EXERCISE GOAL:
Please extract every line of the data that contains the word "toolbar", matching case exactly.

EXTRACTED DATA:
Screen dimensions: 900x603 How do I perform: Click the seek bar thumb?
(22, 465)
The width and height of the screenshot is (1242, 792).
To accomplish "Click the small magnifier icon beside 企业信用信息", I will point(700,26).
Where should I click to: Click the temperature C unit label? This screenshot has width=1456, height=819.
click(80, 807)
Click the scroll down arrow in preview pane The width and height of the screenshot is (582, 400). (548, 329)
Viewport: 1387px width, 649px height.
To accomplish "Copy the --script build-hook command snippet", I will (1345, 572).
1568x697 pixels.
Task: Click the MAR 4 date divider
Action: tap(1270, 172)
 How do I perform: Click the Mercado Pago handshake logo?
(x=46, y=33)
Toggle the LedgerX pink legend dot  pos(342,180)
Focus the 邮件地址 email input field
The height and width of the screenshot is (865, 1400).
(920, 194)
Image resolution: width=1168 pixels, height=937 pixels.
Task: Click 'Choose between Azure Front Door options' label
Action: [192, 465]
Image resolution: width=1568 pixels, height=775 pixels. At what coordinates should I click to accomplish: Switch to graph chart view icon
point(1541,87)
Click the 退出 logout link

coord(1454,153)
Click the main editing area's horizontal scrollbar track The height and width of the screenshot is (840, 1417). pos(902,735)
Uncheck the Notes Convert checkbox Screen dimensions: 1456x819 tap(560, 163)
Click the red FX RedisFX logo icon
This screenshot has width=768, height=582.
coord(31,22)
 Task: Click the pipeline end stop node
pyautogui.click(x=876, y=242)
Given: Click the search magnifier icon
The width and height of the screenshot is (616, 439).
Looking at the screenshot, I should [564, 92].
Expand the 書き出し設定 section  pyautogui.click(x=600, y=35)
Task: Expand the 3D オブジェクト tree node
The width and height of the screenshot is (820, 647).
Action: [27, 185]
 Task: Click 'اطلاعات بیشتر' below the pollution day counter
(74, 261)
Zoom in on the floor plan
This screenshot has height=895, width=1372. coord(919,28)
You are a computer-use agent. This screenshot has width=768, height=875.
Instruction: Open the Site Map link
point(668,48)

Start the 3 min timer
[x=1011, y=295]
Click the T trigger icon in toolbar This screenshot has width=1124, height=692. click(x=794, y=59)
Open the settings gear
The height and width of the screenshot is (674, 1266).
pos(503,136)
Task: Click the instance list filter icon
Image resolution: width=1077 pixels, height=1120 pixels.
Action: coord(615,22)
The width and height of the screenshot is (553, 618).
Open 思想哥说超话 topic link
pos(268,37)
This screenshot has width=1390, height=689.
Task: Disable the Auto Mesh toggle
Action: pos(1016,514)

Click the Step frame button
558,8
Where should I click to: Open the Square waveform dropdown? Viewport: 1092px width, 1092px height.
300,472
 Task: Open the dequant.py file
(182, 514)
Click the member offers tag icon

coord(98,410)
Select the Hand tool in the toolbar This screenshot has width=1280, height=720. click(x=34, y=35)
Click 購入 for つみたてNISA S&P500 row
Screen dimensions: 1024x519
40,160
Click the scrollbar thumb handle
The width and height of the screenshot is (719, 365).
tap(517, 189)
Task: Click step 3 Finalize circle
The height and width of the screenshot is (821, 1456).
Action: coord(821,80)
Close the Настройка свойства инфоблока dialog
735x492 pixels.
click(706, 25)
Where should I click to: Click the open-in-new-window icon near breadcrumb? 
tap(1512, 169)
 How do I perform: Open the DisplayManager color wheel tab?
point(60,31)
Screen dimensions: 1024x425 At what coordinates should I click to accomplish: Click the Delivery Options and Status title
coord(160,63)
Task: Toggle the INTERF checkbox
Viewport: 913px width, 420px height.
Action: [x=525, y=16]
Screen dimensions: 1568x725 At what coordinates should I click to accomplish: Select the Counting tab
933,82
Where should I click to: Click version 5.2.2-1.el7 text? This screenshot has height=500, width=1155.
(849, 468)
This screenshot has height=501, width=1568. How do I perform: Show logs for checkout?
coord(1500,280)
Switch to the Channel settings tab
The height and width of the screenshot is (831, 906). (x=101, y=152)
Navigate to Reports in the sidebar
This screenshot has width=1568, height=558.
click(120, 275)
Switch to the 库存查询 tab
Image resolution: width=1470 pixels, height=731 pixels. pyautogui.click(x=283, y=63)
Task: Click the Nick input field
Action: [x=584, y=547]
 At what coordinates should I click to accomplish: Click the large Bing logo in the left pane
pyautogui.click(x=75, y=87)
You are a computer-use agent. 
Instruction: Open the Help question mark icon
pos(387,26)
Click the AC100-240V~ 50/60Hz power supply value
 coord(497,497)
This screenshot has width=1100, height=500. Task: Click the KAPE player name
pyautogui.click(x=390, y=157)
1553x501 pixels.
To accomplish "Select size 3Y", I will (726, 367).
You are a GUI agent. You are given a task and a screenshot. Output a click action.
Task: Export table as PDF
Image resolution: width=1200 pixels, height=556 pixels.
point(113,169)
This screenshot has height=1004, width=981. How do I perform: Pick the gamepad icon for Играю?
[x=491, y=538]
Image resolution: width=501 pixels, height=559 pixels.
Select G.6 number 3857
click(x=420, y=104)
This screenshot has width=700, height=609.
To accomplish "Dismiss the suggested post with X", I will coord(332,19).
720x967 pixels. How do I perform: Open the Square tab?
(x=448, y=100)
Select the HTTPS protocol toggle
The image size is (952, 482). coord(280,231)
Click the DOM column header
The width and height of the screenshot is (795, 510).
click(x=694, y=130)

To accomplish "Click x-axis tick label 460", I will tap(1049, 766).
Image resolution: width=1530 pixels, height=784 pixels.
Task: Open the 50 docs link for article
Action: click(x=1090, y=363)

SOLUTION:
Click the T trigger icon in toolbar This screenshot has width=1124, height=692. click(x=794, y=59)
Select the Hand tool in the toolbar This screenshot has width=1280, height=720. click(x=34, y=35)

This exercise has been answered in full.